Netbooks can’t be made cheap enough. If they reach the sub-$100 range, those who want a once-in-a-while rainy day backup travel unit will buy ‘em all. But of course, no one can make money doing that. Netbooks and notebooks offer the same kind of functionality, except that netbooks have noticeably smaller keyboards and screens. Once the roll-up computer rolls out (as it were) — within five years, perhaps even three years — notebooks will be (mostly) finished off; netbooks will be long gone. Low-end notebooks already overlap high-end netbooks, and that’s the way the market is going to go; fullsize notebooks will continue to command a premium over netbooks, but the netbook success has shown that users will give up hotter CPUs.
Apple files multiple patent infringement lawsuits against Motorola"
Apple has specifically named: "Droid, Droid 2, Droid X, Cliq, Cliq XT, BackFlip, Devour A555, Devour i1, and Charm.1," all Android phones, as specifically infringing Apple's patents.

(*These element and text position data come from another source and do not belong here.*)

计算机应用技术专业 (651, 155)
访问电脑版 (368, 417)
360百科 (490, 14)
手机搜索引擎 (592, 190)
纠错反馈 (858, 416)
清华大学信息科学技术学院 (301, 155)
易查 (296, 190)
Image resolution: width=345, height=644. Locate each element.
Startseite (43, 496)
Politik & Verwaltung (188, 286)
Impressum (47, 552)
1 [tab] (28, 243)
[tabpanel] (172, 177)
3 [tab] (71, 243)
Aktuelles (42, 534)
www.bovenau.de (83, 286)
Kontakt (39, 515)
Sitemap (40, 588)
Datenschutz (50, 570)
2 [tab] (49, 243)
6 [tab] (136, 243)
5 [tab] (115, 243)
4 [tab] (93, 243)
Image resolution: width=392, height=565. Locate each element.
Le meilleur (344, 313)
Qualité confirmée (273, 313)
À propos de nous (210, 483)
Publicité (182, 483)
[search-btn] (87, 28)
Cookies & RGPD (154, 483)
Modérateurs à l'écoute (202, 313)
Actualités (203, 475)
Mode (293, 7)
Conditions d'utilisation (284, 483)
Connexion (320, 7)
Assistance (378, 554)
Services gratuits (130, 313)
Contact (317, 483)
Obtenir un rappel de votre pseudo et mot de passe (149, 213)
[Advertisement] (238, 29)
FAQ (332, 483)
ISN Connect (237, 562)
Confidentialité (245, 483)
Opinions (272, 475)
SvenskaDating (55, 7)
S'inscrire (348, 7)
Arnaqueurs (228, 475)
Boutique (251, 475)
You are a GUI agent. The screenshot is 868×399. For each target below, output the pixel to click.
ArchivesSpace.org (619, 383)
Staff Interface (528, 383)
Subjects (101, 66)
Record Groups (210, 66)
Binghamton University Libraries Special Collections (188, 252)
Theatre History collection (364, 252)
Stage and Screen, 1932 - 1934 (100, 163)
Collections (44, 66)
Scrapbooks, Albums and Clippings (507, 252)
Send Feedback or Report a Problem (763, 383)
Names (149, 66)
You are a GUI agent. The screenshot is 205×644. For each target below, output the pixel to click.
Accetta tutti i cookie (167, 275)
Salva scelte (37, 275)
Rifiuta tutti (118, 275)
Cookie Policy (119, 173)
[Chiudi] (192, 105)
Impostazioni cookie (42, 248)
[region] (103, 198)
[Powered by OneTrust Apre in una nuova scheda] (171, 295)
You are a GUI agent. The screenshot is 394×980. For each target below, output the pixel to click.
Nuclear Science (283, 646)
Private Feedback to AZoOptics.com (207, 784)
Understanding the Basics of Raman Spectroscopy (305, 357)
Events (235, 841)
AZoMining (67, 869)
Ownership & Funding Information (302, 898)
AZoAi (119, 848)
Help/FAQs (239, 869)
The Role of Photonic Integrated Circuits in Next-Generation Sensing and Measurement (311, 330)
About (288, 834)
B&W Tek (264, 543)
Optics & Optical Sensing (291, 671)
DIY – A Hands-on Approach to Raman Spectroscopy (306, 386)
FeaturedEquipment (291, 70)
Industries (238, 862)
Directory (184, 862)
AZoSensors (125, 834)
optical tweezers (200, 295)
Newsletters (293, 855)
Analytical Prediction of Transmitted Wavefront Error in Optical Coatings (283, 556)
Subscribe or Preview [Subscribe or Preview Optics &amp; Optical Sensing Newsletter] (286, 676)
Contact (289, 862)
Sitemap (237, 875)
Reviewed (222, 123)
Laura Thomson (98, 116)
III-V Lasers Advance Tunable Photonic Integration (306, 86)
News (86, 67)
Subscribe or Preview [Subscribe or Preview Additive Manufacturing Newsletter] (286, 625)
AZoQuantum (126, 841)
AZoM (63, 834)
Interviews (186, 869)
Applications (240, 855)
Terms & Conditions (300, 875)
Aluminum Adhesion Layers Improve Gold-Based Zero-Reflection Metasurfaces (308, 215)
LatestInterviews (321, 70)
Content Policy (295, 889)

Apple has not sued Google directly because they are not selling Android directly... and Android itself is not, apparently, at this point directly infringing any Apple patents. The PHONES however are. It remains to be seen when Apple may file against Google in some kind of inducement to infringe suit because Android enables Android devices to use Apple patented devices and technology, but that is probably a legal stretch.
However, Oracle has sued Google over Sun's Java code found verbatim in Android's code base... apparently without license. This may be another SCO moment, but only the courts will determine that.
Several of the Apple patents in the lawsuits have to do with things that will heavily impact Android phones look and feel... and operation as multi-touch screen phone operations. Apple has also filed a patent lawsuit against HTC for similar infringements on their Android phones. I hear others are in the works against all other Android phone makers.
In the two year run-up of iPhone/iPad development before the iPhone release, Apple submitted over 200 patent applications and those are now being granted almost daily. Now that Apple is receiving the legal ammunition of those official patents, they will be going after those companies using their intellectual property. Steve Jobs promised that when they introduced the iPhone in January 2007... and they are following through.